Contrary to numerous commentaries by mainstream journalists and editorial boards, the controversy between the NBA and China does not involve freedom of speech.
The controversy arose when Houston Rockets general manager Daryl Morey sent out a tweet stating “Fight for freedom. Stand with Hong Kong.”
The massive popularity of basketball in China translates into billions of dollars in revenue for the National Basketball Association, which has a decade-long relationship with China. Morey’s tweet, which he soon deleted, has now threatened that huge revenue stream.
In retaliation for Morey’s tweet, China’s state television cancelled plans to broadcast two basketball games in China. The broadcaster is now reviewing any other relationships and commitments it has with the NBA. A Chinese sporting goods company terminated its relationship with the Rockets. The Chinese company Tencent, which has a $1.5 billion streaming agreement with the league, is now refusing to show Rockets games. The Chinese Basketball Association is terminating its relationship with the Rockets. Two Chinese entities have ended sponsorship deals with the Rockets.

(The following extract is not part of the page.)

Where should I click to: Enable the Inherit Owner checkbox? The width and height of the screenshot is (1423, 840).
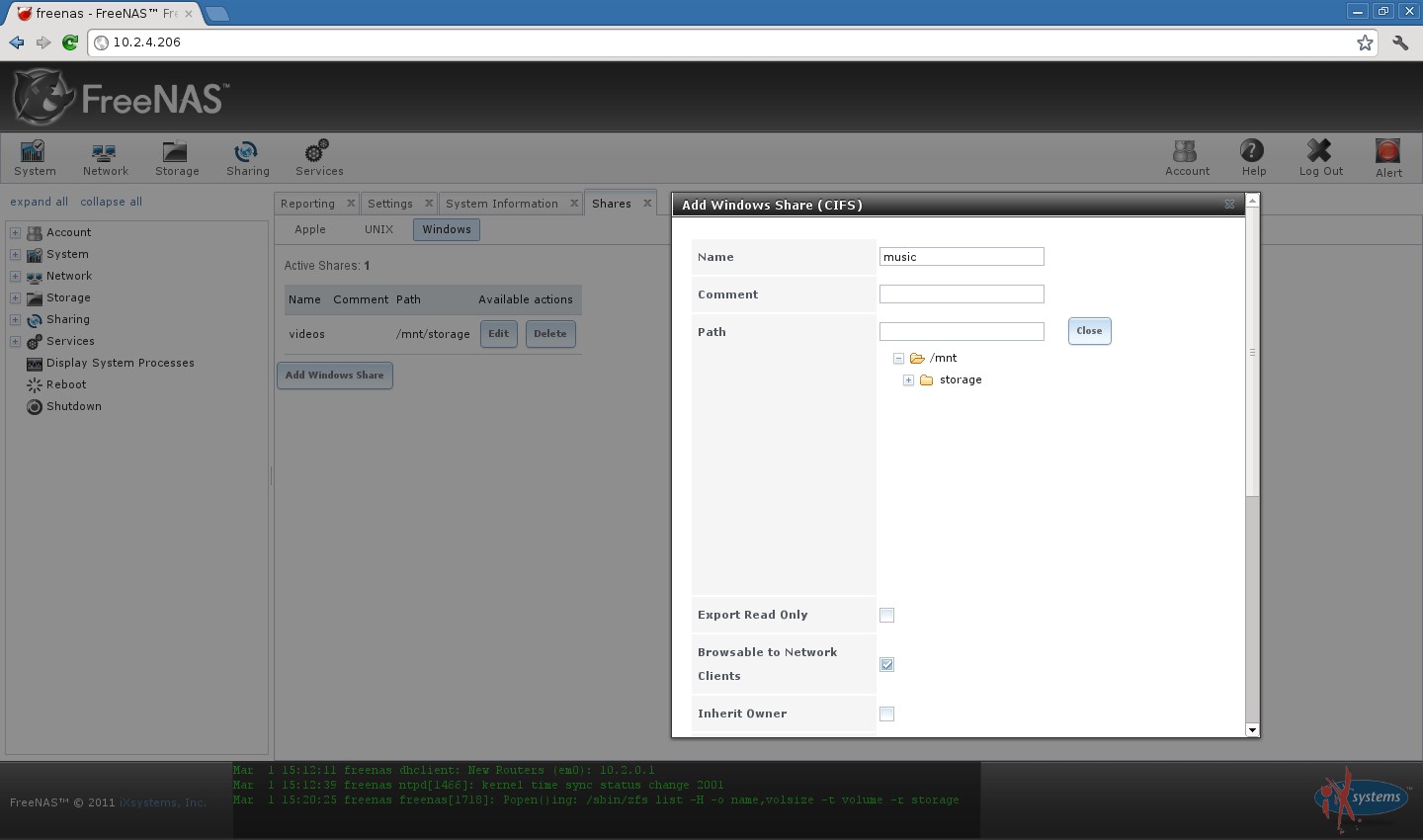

Meanwhile, NBA league commissioner Adam Silver, while acknowledging the large financial damage to the league, emphasized that league rules entitle Morey to express himself on the Hong Kong situation.
Others within the league are not happy with what Morey has done. According to the New York Times, Chinese billionaire Joe Tsai, who owns the Brooklyn Nets, “took the opportunity to publish an open letter scolding Americans for talking about the affairs of other nations.” Rockets point guard James Harden stated, “We apologize.”
According to the Times, “The billionaires who control the lucrative basketball league, however, nearly tripped over themselves in their haste to abjure Mr. Morey’s remarks. The N.B.A., like many large American businesses, is besotted by the opportunity to make money in China’s expanding market. And the league once again made clear it is willing to obey China’s rules to preserve that chance.”
Other members of the mainstream media have piped in to emphasize the importance of preserving “freedom of speech.”
Time magazine headlined its editorial, “Amid China Backlash, NBA Commissioner Says League Will Support Freedom of Speech.”
The Guardian stated, “So you have this tension – money versus the rights given to people here in the United States in the Constitution. It’s a huge conflict.”
NPR: “NBA Sidelines Free Speech In Favor Of China.”
Newsweek: “NBA vs. China: The League is Bravely Defending Free Speech.”
They are all wrong. The controversy doesn’t involve the principle of freedom of speech at all.
Freedom of speech involves governmental suppression of people’s right to express themselves. It has nothing to do with how privately owned businesses run their operations.
If the U.S. government criminalized criticism of its policies, as it did during World War I, that would be a violation of freedom of speech. By the same token, when the Chinese government makes it a crime to criticize Chinese government policy, that too is a violation of freedom of speech.
But when a private company prohibits its members, employees, and officers from expressing themselves on certain issues, that is not a violation of free-speech principles. Instead, that is demonstrating the right of private property, which is the bedrock of a free society.
Thus, if the NBA decided that none of its teams, officials, or players could comment on the Hong Kong situation, no one’s free-speech rights would be violated. (The same principle, of course, applies if the National Football League were to prohibit its players from kneeling during the singing of the National Anthem).
At first, it appeared that the New York Times understood this principle when it wrote,“The N.B.A. has an undoubted right to set rules for its work force” but then it followed that sentence with “but it cannot simultaneously claim to champion free expression — the value of which consists entirely in the right to say what others don’t want to hear.”
The Times is wrong. Of course the NBA can do both. A private business can set forth rules for its officers and employees, including prohibiting them from expressing themselves on certain issues, while, at the same time, oppose any governmental infringements on speech. A free society is one in which private owners are free to run their operations the way they want and where government is prohibited from infringing on the right of people to speak freely.
Today, the mainstream press is saying that the NBA should be willing to sacrifice billions of dollars in revenue in the defense of the Hong Kong protestors. Yet, how many mainstream journalists and editorial writers have traveled to Hong Kong to join the protests? By my count, zero. I suppose their reasoning is that discretion is the better part of valor, unless one is referring to the valor of others.